TASK STATEMENT
List all lines in the material below that contain "will".

EXERCISE MATERIALS Start Marker

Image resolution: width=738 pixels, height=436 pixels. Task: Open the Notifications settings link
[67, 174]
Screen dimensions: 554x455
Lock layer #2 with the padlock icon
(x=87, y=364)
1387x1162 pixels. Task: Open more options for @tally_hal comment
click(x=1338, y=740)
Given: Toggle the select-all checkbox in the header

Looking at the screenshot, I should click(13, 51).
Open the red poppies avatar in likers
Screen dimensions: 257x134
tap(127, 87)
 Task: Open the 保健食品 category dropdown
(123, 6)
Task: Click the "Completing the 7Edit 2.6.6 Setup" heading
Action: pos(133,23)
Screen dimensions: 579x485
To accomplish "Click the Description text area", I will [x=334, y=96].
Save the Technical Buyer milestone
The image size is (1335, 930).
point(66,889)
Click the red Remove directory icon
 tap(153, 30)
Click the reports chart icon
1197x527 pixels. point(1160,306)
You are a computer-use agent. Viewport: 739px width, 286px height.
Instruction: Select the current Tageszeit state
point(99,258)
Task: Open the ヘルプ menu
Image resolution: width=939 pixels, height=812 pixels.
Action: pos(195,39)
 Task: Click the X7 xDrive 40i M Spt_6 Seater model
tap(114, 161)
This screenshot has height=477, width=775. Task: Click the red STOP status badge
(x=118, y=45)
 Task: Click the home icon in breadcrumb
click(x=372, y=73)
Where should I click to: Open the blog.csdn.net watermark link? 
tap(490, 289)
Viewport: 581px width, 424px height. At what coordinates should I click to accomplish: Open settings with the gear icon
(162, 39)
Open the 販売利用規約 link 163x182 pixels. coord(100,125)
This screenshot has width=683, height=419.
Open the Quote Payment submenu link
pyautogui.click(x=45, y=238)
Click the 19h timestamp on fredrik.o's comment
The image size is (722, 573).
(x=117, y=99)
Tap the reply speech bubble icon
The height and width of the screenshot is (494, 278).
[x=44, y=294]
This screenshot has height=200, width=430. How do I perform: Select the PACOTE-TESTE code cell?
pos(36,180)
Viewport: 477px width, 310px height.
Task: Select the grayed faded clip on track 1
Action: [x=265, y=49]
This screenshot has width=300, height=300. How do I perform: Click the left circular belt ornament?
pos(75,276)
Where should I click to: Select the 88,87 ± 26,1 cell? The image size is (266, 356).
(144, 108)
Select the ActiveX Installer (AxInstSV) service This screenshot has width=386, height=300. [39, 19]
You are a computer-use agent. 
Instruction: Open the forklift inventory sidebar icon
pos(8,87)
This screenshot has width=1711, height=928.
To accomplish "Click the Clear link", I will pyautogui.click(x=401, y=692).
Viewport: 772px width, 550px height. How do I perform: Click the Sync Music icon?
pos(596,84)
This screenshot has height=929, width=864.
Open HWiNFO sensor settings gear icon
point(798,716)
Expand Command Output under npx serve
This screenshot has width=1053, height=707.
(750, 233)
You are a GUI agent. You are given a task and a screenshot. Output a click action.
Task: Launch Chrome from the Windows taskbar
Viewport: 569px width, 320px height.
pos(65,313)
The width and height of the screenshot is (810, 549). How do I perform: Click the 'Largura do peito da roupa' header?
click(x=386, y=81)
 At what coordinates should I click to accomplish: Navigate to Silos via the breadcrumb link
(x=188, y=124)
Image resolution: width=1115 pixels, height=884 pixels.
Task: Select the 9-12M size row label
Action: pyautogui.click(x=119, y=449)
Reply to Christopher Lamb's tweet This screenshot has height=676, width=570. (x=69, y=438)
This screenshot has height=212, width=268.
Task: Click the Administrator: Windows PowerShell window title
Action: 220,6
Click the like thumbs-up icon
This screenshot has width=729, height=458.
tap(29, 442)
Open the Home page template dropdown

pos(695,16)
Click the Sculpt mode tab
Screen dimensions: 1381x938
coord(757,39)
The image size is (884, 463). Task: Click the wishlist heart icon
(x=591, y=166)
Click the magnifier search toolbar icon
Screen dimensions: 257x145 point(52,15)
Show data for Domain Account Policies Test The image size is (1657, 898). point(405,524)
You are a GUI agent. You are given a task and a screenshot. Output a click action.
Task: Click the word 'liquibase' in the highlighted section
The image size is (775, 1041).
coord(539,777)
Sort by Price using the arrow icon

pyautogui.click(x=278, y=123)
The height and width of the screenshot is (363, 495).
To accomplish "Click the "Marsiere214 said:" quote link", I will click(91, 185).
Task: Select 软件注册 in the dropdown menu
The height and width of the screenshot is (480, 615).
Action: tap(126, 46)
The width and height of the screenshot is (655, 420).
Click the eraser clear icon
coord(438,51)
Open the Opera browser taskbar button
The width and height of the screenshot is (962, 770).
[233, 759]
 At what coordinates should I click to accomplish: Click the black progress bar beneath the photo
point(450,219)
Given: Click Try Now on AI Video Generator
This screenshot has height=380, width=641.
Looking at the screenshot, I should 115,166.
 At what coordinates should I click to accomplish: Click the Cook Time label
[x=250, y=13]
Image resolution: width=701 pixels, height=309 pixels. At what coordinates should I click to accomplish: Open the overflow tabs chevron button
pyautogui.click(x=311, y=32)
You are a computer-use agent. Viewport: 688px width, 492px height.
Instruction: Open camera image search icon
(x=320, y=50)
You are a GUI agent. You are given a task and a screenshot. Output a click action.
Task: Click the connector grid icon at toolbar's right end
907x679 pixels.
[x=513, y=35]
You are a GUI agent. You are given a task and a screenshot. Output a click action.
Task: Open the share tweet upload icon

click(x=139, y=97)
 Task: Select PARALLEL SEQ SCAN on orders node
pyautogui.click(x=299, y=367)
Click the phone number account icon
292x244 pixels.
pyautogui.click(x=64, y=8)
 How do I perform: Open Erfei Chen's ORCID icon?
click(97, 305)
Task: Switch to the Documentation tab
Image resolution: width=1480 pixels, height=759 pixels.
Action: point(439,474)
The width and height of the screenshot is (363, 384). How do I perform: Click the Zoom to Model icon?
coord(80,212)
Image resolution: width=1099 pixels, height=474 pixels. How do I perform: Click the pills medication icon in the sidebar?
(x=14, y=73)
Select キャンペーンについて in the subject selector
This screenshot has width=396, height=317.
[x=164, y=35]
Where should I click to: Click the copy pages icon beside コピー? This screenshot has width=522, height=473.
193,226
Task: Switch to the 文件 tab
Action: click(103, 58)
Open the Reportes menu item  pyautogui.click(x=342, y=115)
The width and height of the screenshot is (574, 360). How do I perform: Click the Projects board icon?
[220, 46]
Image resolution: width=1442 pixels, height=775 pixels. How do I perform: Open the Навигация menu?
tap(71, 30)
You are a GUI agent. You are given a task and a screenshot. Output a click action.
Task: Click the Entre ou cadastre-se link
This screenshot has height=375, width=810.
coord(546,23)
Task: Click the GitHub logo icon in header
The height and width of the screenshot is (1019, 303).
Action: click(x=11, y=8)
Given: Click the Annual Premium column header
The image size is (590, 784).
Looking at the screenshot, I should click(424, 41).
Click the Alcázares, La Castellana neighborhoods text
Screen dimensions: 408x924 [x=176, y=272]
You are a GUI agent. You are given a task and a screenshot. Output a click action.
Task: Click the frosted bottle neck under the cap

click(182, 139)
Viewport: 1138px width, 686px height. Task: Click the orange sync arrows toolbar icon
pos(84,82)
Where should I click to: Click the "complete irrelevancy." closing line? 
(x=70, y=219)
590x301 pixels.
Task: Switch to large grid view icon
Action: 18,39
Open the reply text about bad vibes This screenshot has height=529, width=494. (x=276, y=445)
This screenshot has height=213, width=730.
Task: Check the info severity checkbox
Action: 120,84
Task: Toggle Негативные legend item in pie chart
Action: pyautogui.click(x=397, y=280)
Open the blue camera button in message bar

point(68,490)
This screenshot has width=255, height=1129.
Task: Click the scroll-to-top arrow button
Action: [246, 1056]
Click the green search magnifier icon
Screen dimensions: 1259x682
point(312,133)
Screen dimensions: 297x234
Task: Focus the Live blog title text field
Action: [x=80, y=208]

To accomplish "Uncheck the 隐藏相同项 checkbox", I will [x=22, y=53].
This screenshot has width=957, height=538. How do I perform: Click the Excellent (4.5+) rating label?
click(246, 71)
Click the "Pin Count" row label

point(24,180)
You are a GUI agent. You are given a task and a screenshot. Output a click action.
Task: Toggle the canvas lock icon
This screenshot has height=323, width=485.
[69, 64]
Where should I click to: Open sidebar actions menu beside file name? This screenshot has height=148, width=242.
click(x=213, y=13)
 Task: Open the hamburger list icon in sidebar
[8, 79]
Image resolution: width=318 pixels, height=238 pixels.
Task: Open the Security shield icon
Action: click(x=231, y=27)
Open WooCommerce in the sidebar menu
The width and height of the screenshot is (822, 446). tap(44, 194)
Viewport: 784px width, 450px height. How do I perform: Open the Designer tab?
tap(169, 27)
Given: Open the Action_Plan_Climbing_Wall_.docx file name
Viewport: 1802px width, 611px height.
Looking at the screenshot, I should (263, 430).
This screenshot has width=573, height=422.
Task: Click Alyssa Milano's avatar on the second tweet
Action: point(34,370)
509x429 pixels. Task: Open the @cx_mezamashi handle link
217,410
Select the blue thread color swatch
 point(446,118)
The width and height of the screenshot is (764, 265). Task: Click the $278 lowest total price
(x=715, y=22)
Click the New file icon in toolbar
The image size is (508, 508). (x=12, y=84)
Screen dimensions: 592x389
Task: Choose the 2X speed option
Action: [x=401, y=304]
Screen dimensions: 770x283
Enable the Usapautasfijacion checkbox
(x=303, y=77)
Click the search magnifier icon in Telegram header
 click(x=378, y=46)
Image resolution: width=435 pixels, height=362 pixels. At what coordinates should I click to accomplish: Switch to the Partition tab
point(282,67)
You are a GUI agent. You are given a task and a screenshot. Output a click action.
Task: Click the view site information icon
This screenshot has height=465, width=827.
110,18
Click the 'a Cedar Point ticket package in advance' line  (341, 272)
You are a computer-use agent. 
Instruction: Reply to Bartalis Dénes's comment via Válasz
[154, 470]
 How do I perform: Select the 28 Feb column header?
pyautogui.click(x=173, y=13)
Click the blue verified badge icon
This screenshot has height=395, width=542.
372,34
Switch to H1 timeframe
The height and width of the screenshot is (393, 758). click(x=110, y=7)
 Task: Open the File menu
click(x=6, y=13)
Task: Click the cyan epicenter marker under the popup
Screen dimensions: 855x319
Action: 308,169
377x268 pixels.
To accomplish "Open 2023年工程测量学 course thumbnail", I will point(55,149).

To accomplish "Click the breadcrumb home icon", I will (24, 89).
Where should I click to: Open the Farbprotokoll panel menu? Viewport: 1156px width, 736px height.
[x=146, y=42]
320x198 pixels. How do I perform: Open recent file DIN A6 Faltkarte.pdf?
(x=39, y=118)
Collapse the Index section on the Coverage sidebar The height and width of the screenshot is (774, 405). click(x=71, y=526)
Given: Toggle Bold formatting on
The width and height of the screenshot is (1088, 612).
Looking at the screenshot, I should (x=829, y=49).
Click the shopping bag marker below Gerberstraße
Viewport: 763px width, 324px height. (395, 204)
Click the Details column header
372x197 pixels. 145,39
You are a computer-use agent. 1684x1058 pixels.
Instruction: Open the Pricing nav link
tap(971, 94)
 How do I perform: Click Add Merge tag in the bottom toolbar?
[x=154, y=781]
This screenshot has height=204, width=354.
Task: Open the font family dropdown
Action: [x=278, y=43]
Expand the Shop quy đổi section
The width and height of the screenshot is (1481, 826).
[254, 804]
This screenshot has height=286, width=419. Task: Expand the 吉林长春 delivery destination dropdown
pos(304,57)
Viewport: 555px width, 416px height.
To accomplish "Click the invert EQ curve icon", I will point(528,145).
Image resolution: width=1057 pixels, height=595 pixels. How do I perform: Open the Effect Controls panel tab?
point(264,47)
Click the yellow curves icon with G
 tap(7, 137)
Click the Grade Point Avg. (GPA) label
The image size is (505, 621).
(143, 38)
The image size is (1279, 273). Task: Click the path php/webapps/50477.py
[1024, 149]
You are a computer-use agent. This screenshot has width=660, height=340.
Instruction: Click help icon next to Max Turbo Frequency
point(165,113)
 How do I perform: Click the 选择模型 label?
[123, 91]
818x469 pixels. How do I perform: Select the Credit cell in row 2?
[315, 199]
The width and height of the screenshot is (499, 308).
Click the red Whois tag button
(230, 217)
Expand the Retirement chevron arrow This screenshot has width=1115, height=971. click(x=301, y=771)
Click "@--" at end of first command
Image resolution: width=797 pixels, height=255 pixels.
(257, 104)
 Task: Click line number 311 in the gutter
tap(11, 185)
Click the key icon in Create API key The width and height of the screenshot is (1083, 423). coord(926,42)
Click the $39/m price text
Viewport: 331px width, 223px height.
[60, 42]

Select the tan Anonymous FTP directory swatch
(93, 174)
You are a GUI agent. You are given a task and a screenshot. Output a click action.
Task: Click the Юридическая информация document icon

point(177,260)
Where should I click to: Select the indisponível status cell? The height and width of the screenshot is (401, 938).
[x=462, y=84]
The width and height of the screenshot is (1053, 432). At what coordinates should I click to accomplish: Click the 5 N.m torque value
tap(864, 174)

EXERCISE MATERIALS End Marker

RESULT
To accomplish "Click the Description text area", I will [x=334, y=96].
To accomplish "Click the Clear link", I will pyautogui.click(x=401, y=692).
To accomplish "Click the "Marsiere214 said:" quote link", I will click(91, 185).
To accomplish "Uncheck the 隐藏相同项 checkbox", I will [x=22, y=53].
To accomplish "Open 2023年工程测量学 course thumbnail", I will point(55,149).
To accomplish "Click the breadcrumb home icon", I will (24, 89).
To accomplish "Click the invert EQ curve icon", I will point(528,145).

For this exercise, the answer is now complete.